A review of Padre Tierra: A Poem in 50 Sections by Mariano Zaro

Reviewed by Kathleen Bednarek

Padre Tierra: A Poem in 50 Sections
Mariano Zaro
Translation by Blas Falconer
Artepoetica Press
Sept 2025, ISBN: 9781952336669, 123 pages

Padre Tierra is a great testament to how a translator can propel a book into a larger orbit. Translator Blas Falconer came across the original text of Padre Tierra (Olifante 2019) several years ago, and was absolutely inspired to share what he found. The global irony is, Zaro and Falconer were both living in Los Angeles when they first began their correspondence and collaboration.

With each individual section of the poem carefully translated from the original Spanish, the book length poem begins within the space of a home, a room and the day, exploring the natural landscape, a setting based on Zaro’s childhood growing up in rural Northern Spain, and the interrelationship between a father and son.

Zaro guides readers visually amongst his father’s features, and into his father’s voice. A voice that transforms into an instructive tone, telling the son to open the windows, effectively beginning the collection with a gentle, welcoming spirit.

Zaro crafts with clarity as the brief sections achieve great intricacy even through economy. And Zaro, who is notably a short story writer, curates an atmosphere in Padre Tierra that   generates a narrative arc.

The setting opens beyond the rural village gates, and into the land surrounding the home. The father transformed into a physical extension of the land itself.

The clipped brevity as each section unfolds along with the declarative voice of the poem belies the complexity at hand as Zaro creates a palpably embodied and emotionally resonant experience.

The most endearing aspects of Padre Tierra are the moments of shared learning, the nurturing energy in the poem. In one section, the father’s hands grow into the earth with a gentle, non-disruptive knowledge of the life within it: “without disturbing / the geometric insects, / the blind passage of earthworms…”

The poem shines with all this rich interactivity. Memories become intimately present. The details are then folded back into the imagery and the curiosity of the poem returns with the father’s all encompassing wisdom.

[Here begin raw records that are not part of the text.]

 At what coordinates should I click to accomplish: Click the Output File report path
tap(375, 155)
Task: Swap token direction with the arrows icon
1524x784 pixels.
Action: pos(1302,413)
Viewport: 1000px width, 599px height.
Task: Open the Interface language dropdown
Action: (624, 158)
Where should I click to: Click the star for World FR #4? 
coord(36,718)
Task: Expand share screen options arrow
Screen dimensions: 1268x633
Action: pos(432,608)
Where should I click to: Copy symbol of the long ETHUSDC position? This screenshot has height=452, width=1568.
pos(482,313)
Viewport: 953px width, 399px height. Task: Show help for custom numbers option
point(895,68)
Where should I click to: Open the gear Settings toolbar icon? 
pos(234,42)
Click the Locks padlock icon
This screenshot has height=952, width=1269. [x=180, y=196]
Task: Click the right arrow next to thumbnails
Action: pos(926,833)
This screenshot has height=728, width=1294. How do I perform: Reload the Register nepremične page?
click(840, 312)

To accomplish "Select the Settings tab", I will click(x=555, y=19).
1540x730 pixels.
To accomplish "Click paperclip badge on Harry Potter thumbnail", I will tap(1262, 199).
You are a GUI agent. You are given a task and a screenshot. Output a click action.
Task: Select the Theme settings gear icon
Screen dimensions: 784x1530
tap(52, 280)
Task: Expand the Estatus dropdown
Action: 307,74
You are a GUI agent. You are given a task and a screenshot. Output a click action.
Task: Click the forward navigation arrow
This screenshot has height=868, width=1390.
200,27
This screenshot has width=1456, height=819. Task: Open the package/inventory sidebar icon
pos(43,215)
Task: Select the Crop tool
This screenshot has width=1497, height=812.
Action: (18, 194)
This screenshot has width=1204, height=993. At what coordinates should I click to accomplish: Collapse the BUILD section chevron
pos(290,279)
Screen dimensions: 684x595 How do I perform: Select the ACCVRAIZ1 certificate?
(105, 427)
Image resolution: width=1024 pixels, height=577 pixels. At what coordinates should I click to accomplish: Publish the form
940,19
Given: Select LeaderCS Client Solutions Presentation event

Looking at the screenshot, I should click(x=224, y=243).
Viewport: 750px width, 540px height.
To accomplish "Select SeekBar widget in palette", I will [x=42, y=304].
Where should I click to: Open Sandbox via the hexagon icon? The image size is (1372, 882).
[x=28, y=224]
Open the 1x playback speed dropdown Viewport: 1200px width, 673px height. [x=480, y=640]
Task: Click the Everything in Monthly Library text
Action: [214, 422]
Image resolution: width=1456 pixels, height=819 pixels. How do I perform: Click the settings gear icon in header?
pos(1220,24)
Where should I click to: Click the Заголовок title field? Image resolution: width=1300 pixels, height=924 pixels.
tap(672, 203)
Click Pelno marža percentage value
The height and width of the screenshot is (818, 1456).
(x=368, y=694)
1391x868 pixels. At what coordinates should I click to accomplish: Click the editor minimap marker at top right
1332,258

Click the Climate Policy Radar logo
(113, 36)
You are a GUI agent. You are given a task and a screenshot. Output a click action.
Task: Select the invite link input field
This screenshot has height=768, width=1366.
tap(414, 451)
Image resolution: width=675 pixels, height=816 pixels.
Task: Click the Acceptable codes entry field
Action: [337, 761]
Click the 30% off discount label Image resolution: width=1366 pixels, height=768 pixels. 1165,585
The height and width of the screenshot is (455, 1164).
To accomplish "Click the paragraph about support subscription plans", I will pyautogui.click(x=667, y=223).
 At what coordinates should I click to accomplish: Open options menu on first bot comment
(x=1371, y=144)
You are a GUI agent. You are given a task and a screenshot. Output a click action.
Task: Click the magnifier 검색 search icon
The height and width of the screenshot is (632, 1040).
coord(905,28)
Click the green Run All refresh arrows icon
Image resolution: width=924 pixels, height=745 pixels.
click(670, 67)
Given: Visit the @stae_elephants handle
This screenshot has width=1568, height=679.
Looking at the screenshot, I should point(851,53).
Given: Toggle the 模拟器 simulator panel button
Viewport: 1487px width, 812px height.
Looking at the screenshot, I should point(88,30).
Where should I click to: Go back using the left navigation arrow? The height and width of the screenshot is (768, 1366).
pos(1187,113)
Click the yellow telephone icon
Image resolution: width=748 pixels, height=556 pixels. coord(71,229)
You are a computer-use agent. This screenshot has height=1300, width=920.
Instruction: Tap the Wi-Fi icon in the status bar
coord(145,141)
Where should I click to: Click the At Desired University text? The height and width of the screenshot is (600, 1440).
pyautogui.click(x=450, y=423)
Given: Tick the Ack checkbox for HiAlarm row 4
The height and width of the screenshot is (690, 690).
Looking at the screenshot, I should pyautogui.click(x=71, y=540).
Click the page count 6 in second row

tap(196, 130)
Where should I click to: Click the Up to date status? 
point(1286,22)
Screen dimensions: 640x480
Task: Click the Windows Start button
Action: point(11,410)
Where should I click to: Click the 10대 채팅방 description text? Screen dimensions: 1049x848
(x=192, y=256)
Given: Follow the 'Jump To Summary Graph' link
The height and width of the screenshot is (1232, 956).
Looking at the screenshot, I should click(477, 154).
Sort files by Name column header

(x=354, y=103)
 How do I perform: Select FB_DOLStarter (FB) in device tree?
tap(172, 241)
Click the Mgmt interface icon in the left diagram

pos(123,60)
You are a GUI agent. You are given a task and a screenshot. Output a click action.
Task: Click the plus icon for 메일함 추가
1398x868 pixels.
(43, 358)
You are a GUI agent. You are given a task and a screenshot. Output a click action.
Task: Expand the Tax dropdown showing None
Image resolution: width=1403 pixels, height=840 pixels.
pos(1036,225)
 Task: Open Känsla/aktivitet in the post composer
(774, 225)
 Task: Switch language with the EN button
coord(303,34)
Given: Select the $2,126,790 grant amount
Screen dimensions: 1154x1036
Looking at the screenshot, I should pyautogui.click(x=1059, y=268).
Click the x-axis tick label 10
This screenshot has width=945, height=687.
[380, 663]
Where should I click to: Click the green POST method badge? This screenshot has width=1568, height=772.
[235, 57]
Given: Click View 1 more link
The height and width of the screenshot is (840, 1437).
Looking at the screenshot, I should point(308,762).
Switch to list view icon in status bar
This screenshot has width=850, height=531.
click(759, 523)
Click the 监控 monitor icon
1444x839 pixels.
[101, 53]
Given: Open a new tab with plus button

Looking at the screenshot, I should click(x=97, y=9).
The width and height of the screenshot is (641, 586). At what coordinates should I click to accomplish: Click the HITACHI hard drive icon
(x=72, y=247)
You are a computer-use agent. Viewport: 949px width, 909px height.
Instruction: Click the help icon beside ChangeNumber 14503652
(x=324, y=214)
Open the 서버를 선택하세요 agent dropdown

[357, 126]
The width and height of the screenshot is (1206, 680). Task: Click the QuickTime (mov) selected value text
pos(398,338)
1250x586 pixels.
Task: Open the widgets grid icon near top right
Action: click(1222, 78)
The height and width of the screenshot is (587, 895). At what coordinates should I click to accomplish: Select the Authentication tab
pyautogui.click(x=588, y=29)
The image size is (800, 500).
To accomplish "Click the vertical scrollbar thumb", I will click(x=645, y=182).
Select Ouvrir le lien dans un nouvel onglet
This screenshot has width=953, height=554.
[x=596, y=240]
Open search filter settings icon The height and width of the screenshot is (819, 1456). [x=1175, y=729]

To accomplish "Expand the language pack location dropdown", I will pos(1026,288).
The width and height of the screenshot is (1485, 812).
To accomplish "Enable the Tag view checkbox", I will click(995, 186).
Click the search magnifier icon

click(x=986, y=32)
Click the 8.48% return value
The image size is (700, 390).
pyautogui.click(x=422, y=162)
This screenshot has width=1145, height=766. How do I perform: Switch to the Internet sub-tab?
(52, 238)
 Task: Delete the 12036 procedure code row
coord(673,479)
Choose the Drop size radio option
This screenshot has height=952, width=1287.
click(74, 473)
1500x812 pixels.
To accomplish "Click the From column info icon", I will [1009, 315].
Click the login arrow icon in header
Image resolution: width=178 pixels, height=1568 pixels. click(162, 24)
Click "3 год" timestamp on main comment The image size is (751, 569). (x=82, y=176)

For instance, the resting of birds after migration is reflected in the image of his father’s hands resting after work.

Rather than assuming mere comparisons in Padre Tierra, there is a hyper-closeness to profound connections, a reverence for the father’s body held in a vastness:

We are made of rivers.
I put my finger over
deltas and river mouths
as if I could touch
your veins, Padre Tierra.

The collection oscillates from innocence to an atmosphere of pain and loss, adding depth. The father interwoven and pressed back upon the earth in all its various stages of growth and death. The son joins with the father in exploring the web of intrigue around them.

That a praying mantis
eats the spiders slowly.
First, nibbling on the legs,
one by one, like celery stalks.

By breaking up the poem into sections, Zaro creates effective pauses that allow readers to appreciate the quietness of each piece. There is deft use of rhythm in the collection, a compression.

I hide,
not wanting you to see me.
Your unmoved temper spits out
what I am not.
I hide
in the currant bush. Shelter,
sour dome of red sparks
weightless in the dark.

There is an expansiveness to Padre Tierra that urges readers to pause with a straightforward poetics that ultimately honors a relationship loved into myth itself.

It is refreshing to read such devotion, not only to the words as they stretch between languages, but the deep adoration inherent in the poem, and the collaboration that brought its transformation into being yet again.

About the reviewer: Kathleen Bednarek is a writer living in Pennsylvania. She is a current MFA student and has a MA in Poetry from Wilkes University.